A team from Gujarat National Law University (GNLU) has triumphed in the South Asia regional round of the Foreign Direct Investment International Arbitration Moot competition.
The regional finals took place in Delhi on 27 August and were judged by Supreme Court justice Sanjay Kishan Kaul, Delhi High Court justice Ravindra Bhat and Singapore-based senior counsel and regional head of dispute resolution at Rajah & Tann, Francis Xavier.
A total of 14 teams from across India took part in the three-day competition. A team from National Law University, Jodhpur (NLUJ), placed second.
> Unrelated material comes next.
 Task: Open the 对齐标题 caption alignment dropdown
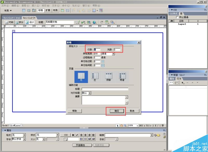[x=90, y=93]
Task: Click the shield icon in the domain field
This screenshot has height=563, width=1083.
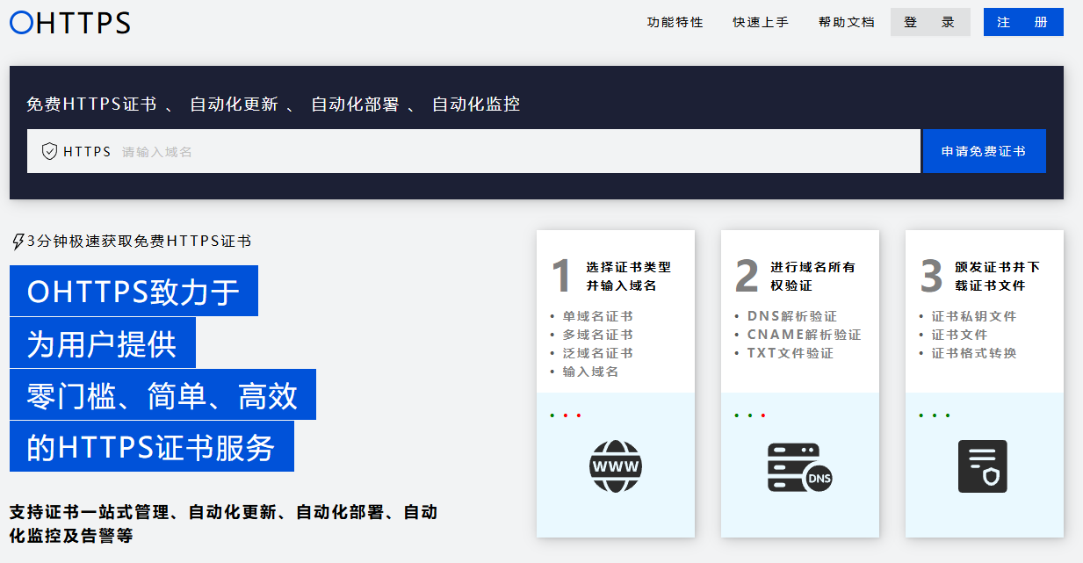Action: [x=50, y=151]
Two teams from National Law School of India University, Bangalore and Amity Law School, Delhi, also qualified for the finals, which take place in Boston between 2-5 November.
Sumeet Kachwaha, the managing partner of Kachwaha & Partners who organized the arbitration moot said it was a “keenly contested final” between GNLU and NLUJ, which the former “won by a whisker”.
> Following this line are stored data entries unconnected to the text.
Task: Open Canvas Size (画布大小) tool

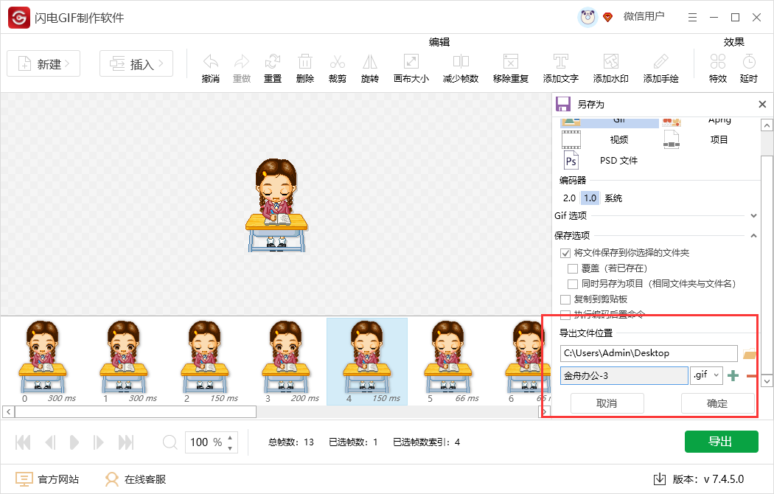Action: point(411,63)
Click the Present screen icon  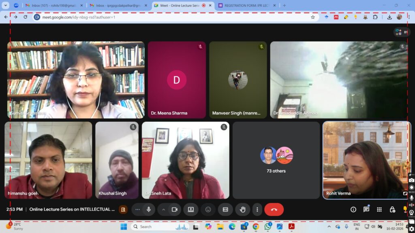pos(190,210)
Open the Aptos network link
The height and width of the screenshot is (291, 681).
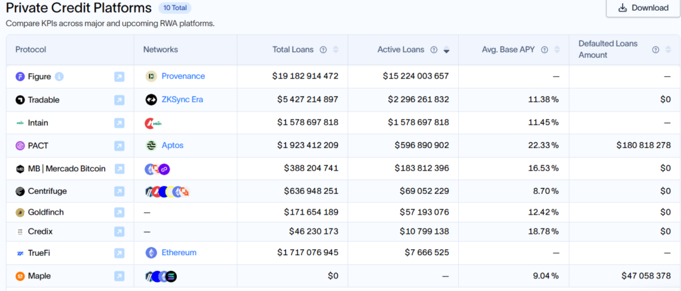[x=172, y=146]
The moot case concerned court delays in the enforcement of an arbitration award as a basis for a claim. The case also addressed overriding an investor’s patent rights on the ground of necessity, in terms of affordable healthcare for citizens.
The case raised issues on merits and jurisdiction. The issue on merits was whether a state could override an investor’s patent rights on the grounds of necessity. The debate centred specifically on the compulsory licensing exception in the Agreement on Trade-Related Aspects of Intellectual Property Rights, and whether the bar on exports would extend to the export of patented drugs to neighbouring countries on humanitarian aid considerations.
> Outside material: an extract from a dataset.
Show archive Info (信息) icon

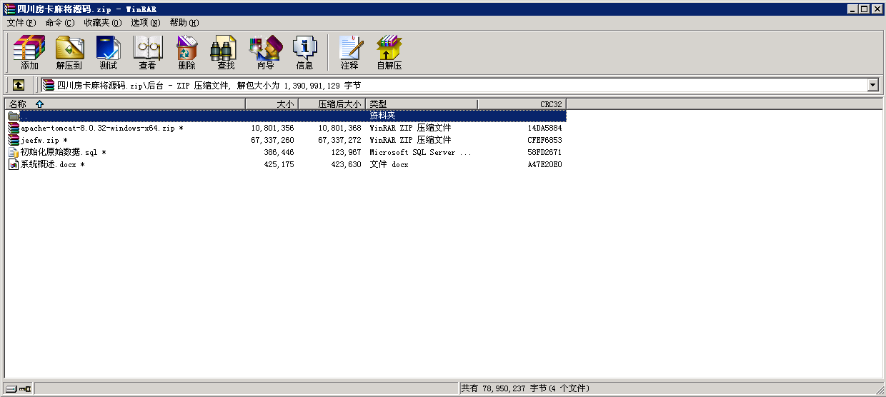tap(304, 52)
The jurisdictional issue addressed two points. The first was whether an investor whose home state did not have a bilateral investment treaty (BIT) with the host state, could overcome this by routing its investment through a shell company in country “X”, which had a BIT in place.
The second aspect of the jurisdictional issue was whether court delays in enforcing an arbitral award could form the basis for a BIT arbitration. “This issue involves a long, but as yet unresolved debate on whether an award can qualify as an investment – either by itself, or as a crystallization or transformation of the underlying investment,” said Kachwaha. “This issue is of special interest to India due to judicial delays and the questionable White Industries Australia-India BIT award of 2011, which held India liable for damages for judicial delays of over nine years in enforcing an award.”
Each team participated in four rounds – twice arguing for the claimant and twice for the respondent. Kachwaha explained that this was a challenging logistic exercise since they tried to ensure that the same judge did not judge a team twice or have any conflict of interest in terms having attended a competing college’s alumni. As a result, 84 judges were brought in at various levels of the competition. “It’s quite a task to identify that many competent and willing persons with [arbitration] being relatively a new field,” he told India Business Law Journal.
Two different teams from Dr Ram Manohar Lohiya National Law University picked up prizes for the best claimant’s brief and the best respondent’s brief. Awards for the best advocate went to GNLU’s Sanchit Suri in the preliminary rounds and Garima Kedia in the final round.
“I feel this is a very useful event as it helps skill-building in international investment disputes – a significant but somewhat ignored area in India,” said Kachwaha.